Pursuant to article 2 of the Antitrust Act, foreign companies are subject to Brazilian jurisdiction when anti-competitive practices ‘produce or may produce effects’ in Brazil even if the companies do not operate in the country (‘the effects doctrine’).

Following the DoJ and the DG Comp findings concerning an international cartel in the industry of dynamic random access memory for computers (DRAM), the SDE has conducted an administrative process against foreign producers for allegedly harming Brazilian consumers by means of its exports to the country, as well as the sales to several original equipment manufacturers that eventually exported personal computers and servers to Brazil. According to the SDE, the cartel may have produced a wealth transfer from Brazilian purchasers and a significant deadweight loss. For the same reasons, the SDE initiated a similar investigation against producers of LCD screens (TFT-LCD), although none of them operate directly in the country and most of Brazil’s demand for flat screens is met through imports.

In addition, concluding a two-year investigation triggered by a leniency agreement, the SDE has recommended that CADE fines seven airlines for agreeing to fix air cargo rates, imposing a fuel surcharge for flights from Brazil between 2003 and 2005. The SDE also recommended fining 15 executives and employees who allegedly exchanged e-mails, agreeing on measures to compel other airlines to raise prices and join the collusive scheme. Executives directly involved in cartels might be fined 10 to 50 per cent of the fine imposed on the respective company.
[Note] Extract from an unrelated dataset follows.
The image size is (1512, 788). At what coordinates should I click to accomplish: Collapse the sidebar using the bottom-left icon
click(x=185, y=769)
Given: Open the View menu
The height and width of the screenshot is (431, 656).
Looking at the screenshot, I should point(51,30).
Updated overview of the law

The economic approach

Antitrust enforcers and courts of law alike have construed Act 8,884 of 1994 (the Antitrust Act) according to the rule of reason and increasingly through the lens of economic theory. SEAE, the SDE and CADE have repeatedly verified whether investigated firms jointly have market power and, therefore, are able to successfully restrict industry output and increase prices. Moreover, the agencies have considered whether the market structure and dynamics are conducive to effective collusion, according to the well-known ‘checklist’ of market conditions. Importantly, CADE has admitted market contestability as an effective defence against claims of cartelisation.
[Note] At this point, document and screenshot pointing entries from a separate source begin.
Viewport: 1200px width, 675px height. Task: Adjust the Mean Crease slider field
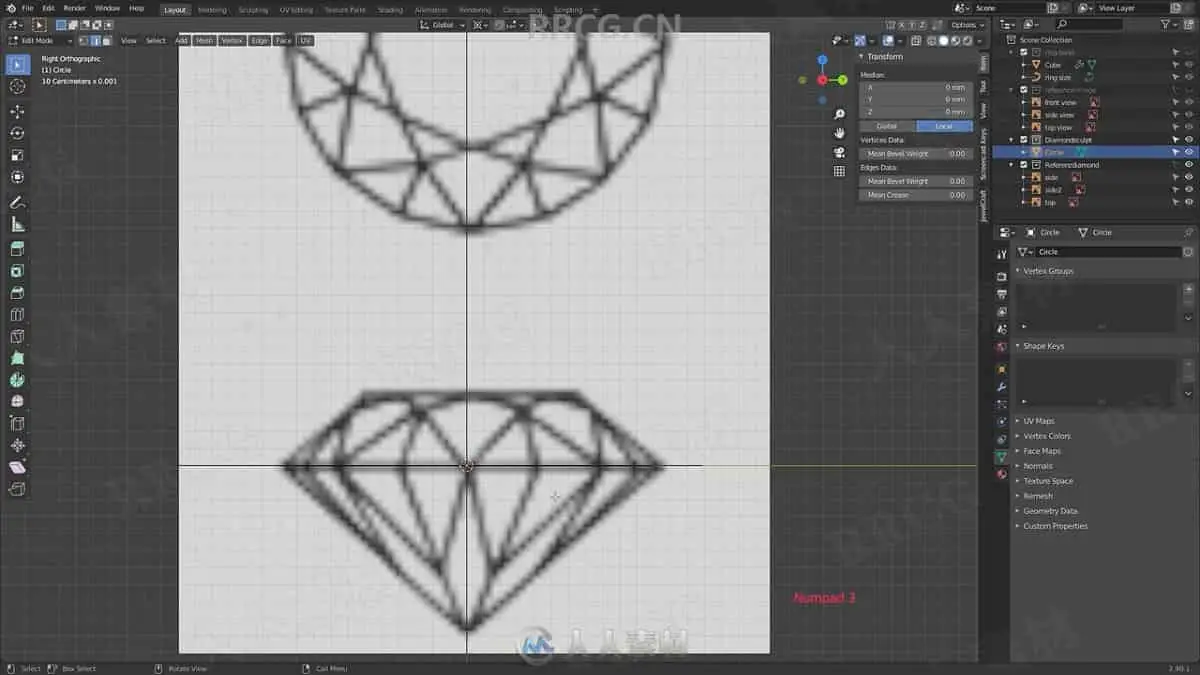pos(915,195)
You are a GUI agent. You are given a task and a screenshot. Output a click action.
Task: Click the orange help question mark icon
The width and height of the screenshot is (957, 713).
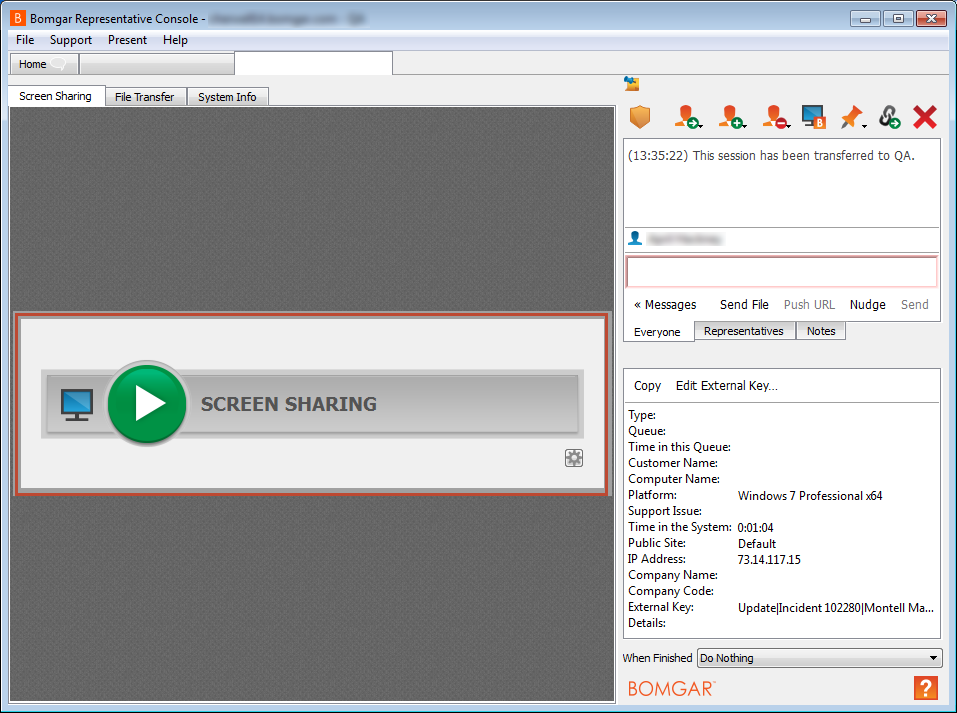coord(925,688)
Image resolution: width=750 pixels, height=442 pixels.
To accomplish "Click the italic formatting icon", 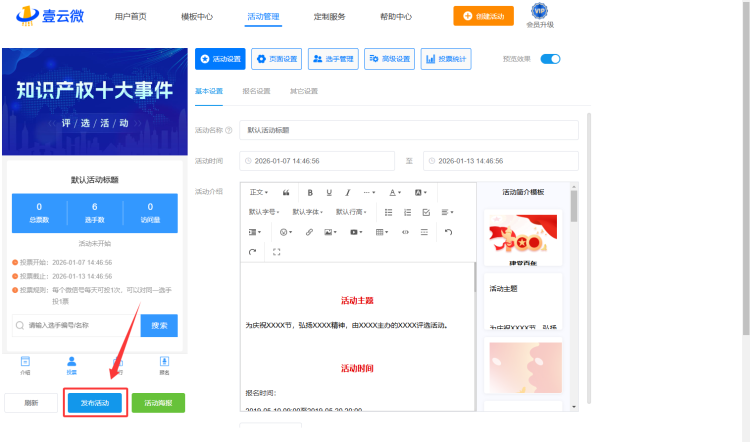I will tap(348, 192).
Pursuant to article 20 of the Antitrust Act, ‘any act or conduct, regardless of fault, having as its object or being able to lessen, restrain or in any way harm competition or free enterprise; [or] result in dominance of a relevant market of goods or services; [or] increase profits arbitrarily; [or] abuse a dominant position’ is an infringement of the economic order (ie, anti-competitive conduct).
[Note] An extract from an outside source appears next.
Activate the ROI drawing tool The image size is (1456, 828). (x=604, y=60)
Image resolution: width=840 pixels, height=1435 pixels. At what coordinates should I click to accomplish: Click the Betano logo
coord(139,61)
Additionally, article 21 of the Antitrust Act establishes that the following conducts, among several others, are infringements of the economic order, provided that the article 20 effects are produced:

  • to fix or adopt, in agreement with competitors, prices and conditions for the sale of a certain product or service;
  • to obtain or influence the adoption of uniform or concerted business practices among competitors;
  • to allocate the markets for finished or semi-finished products or services, or sources of supply of inputs or intermediate products; and
  • to agree in advance on prices or advantages in public or administrative biddings.

In this context, CADE has reaffirmed that conscious parallelism is illegal under Brazilian law when ‘plus factors’, such as a focal point and facilitating practices, are verified.

Penalties and criminal enforcement

CADE may impose fines on cartels ranging from 1 to 30 per cent of each company’s gross turnover in the fiscal year before the initiation of the administrative process. Fines have been gradually increasing. In a case of naked price fixing by suppliers of sand for construction, CADE stated that companies involved in hard-core cartels should be fined at least 15 per cent of their annual gross turnover. CADE fined the cartel leader 22.5 per cent of its turnover, imposing on the other cartel members fines of 17 to 20 per cent. In the gases cartel case, CADE fined four companies 25 per cent of their turnover.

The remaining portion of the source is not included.